Vatnajökull, the enormous ice cap near the south coast, has many valley glaciers which are tongues of ice slowly travelling downhill towards the sea. One of the biggest is Skeiðarárjökull glacier and it has a huge snout many kilometres across. The glaciers carry enormous amounts of dark basalt gravel and dust within them and this material is dumped when the ice melts. Since Skeiðarárjökull is receding it has left a huge gravel plain in front of it called a sandur.
High up in Vatnajökull lies the Grímsvötn volcanic area and every few years an eruption here causes a huge amount of ice to melt very suddenly. This meltwater flows under the glacier causing a flood called jökulhlaup. The volume of water is enough to break up the glacier and float great icebergs some 20m high out onto the sandur where they slowly melt.

This is the story of the author`s first visit to Skeiðarárjökull - and how a great skua attacked him as he walked across the glacial sands.

Skeiðarársandur`s vast expanse of black sand stretches from the outlet of the glacier (which is in the distance) to the sea. Skeiðarárjökull cannot be picked out in this picture as it is a low, gently-sloping glacier.
The high mountains to the right of the picture are covered by the permanent ice-cap of Öræfajökull and to its left is Skaftafell National Park.
This wooden bridge carries the country`s ring road over one of the many braided rivers that flow across Skeiðarársandur. These rivers frequently change their course and the volume of water in them can change during the day depending on how much ice is melting. When a
jökulhlaup takes place the rivers can wash the bridges away, destroying that part of the road.
This is a view over the entire width of Skeiðarárjökull and it was taken from a hillside within Skaftafell National Park.
The ice becomes blacker towards the front of the glacier. This is because the ice is melting at the front and consequently the ratio of gravel to ice is increasing. The black snout is clearly seen and in front of it is the sandur.
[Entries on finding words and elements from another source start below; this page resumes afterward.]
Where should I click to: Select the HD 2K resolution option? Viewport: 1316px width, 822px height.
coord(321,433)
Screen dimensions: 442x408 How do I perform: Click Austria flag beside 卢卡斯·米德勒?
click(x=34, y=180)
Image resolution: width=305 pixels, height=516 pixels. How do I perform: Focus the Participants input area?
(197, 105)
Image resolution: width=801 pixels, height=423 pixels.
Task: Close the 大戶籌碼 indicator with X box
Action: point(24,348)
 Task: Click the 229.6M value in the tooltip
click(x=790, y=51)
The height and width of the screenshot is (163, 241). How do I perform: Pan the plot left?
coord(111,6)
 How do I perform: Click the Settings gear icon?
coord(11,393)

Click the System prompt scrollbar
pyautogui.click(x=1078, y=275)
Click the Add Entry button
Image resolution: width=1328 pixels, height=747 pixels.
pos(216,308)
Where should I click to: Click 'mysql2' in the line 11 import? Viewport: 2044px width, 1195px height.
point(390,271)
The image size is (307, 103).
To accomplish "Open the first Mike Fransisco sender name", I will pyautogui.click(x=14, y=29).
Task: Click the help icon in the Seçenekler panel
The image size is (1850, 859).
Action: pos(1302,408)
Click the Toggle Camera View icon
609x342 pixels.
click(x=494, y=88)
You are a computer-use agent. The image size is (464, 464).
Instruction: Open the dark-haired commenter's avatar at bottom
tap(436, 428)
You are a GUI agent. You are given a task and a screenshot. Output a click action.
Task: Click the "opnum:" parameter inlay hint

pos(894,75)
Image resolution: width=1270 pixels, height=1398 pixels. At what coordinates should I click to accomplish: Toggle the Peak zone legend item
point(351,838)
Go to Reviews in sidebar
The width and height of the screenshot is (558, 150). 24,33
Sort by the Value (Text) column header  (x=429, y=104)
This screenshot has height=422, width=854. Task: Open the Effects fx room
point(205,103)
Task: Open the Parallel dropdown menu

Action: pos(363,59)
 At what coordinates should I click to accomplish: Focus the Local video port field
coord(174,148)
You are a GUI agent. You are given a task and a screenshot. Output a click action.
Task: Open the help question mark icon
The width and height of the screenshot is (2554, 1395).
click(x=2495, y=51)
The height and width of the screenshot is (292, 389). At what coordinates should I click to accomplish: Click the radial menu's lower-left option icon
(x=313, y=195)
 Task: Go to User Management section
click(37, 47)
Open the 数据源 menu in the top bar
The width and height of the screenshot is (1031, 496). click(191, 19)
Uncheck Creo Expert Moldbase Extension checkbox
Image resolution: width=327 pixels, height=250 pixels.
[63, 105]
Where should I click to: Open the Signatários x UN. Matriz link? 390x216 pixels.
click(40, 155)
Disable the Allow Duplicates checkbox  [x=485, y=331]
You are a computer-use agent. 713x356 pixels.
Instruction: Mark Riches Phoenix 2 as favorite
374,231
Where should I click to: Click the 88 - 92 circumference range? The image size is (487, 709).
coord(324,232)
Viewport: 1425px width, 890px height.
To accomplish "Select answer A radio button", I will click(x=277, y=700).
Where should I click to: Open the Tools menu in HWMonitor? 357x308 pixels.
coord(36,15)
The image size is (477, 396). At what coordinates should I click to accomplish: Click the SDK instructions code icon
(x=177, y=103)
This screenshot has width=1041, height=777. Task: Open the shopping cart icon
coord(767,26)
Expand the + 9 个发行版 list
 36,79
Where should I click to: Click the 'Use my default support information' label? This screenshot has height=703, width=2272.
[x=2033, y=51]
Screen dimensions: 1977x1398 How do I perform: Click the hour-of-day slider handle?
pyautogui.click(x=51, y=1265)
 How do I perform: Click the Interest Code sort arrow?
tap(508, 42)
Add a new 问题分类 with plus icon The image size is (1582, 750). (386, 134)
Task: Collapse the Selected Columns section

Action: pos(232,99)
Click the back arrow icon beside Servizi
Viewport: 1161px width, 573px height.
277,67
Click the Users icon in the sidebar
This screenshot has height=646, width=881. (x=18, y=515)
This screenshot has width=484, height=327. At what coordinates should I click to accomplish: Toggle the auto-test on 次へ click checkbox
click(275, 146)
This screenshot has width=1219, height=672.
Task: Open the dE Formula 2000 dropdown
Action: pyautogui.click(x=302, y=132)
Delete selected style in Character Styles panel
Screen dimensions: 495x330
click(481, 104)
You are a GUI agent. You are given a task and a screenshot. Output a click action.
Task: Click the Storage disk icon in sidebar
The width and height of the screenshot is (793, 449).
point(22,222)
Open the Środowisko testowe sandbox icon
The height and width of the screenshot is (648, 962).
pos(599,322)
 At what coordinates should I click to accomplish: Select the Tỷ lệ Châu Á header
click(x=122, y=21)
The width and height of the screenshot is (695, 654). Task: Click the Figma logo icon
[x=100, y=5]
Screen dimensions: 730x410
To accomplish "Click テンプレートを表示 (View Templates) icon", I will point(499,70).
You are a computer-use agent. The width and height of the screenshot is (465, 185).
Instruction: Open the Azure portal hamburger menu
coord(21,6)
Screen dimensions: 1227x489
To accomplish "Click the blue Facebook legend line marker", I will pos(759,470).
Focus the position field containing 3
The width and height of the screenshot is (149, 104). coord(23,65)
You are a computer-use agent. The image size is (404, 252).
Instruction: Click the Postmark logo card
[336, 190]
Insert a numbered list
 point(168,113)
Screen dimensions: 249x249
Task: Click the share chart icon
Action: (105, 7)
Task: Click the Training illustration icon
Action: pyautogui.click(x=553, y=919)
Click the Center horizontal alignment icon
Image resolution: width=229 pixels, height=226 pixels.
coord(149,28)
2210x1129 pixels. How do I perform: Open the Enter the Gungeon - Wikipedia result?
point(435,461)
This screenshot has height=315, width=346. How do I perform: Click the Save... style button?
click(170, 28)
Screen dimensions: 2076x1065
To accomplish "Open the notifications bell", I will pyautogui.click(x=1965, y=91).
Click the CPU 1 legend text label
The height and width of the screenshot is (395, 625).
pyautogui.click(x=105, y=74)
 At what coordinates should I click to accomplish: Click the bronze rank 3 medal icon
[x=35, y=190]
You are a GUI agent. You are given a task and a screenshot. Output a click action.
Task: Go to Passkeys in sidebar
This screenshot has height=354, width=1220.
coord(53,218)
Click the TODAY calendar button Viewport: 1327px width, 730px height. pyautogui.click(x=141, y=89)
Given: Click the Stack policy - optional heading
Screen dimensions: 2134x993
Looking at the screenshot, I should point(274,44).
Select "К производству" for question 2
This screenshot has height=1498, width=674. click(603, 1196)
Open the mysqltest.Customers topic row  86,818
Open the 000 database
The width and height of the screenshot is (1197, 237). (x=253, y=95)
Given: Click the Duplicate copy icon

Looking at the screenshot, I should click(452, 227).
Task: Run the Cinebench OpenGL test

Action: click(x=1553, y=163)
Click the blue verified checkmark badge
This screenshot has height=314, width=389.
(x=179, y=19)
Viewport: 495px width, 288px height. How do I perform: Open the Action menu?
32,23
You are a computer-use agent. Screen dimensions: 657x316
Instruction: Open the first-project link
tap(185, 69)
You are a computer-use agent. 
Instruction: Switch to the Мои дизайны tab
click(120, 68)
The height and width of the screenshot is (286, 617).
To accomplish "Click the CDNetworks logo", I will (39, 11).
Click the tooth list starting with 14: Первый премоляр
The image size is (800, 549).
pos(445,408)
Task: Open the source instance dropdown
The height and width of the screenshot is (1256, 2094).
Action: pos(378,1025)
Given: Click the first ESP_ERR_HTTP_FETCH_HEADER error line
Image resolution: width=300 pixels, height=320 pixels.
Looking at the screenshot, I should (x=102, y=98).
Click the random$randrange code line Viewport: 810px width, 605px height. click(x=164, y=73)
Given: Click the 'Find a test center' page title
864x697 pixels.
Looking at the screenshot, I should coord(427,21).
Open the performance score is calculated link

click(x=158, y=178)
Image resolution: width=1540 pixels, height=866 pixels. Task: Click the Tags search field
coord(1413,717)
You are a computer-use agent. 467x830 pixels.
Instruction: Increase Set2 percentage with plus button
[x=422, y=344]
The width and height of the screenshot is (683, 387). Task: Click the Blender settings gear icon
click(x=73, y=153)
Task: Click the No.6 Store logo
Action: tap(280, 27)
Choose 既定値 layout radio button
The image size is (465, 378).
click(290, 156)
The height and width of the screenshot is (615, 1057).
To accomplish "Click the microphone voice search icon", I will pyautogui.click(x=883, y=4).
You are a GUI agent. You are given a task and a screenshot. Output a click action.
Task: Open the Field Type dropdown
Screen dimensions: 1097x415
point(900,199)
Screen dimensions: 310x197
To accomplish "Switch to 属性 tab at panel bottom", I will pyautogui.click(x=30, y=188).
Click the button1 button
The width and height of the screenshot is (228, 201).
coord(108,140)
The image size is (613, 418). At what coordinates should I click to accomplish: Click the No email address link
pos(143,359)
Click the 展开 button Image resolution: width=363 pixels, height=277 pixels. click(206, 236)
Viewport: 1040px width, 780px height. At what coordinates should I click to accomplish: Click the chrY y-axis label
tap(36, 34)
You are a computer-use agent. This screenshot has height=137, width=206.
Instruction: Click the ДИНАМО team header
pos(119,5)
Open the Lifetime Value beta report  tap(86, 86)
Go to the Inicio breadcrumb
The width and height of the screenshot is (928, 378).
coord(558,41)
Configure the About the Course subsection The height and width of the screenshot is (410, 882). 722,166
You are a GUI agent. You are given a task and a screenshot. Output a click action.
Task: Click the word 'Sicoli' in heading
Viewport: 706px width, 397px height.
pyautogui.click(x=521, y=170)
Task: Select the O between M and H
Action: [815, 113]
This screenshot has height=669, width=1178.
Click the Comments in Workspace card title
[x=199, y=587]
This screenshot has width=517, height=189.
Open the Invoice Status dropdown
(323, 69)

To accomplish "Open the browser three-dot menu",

I awoke early as the hot sun beating down on the tent made it too hot to rest any longer. The sun was already high in the sky and it was time to move on. I bade farewell to the lavafields that Laki had produced two hundred years previously and headed eastwards, towards the vast sandy wasteland of Skeiðarársandur that lay between the Skeiðarárjökull glacier and the sea.

The road surface was as bad as ever. If only I had fixed the Beetle`s suspension in Reykjavík then I wouldn`t have had to endure the thumps that shuddered through the car every time I hit a pothole.

After crossing the first section of the black sands, the glaciers came into view. I had to stop and pinch myself - was this real? Blue sky, white clouds, black sand and white glaciers - and all the shapes and colours reflected in the moss-fringed pools of water dotted across the landscape. The cameras were kept busy - I was anxious not to miss the moment.

Time to explore. I left the car beside a long wooden bridge that spanned the braided glacial rivers and walked across the sandur towards the glacier. To left and right were kettle holes, deep circular depressions ten to twenty metres across; these marked the last resting places of icebergs which had been stranded and had slowly melted.

I noticed a little wooden hut on the bare sand and peeked in. It was presumably an observation post used by scientists.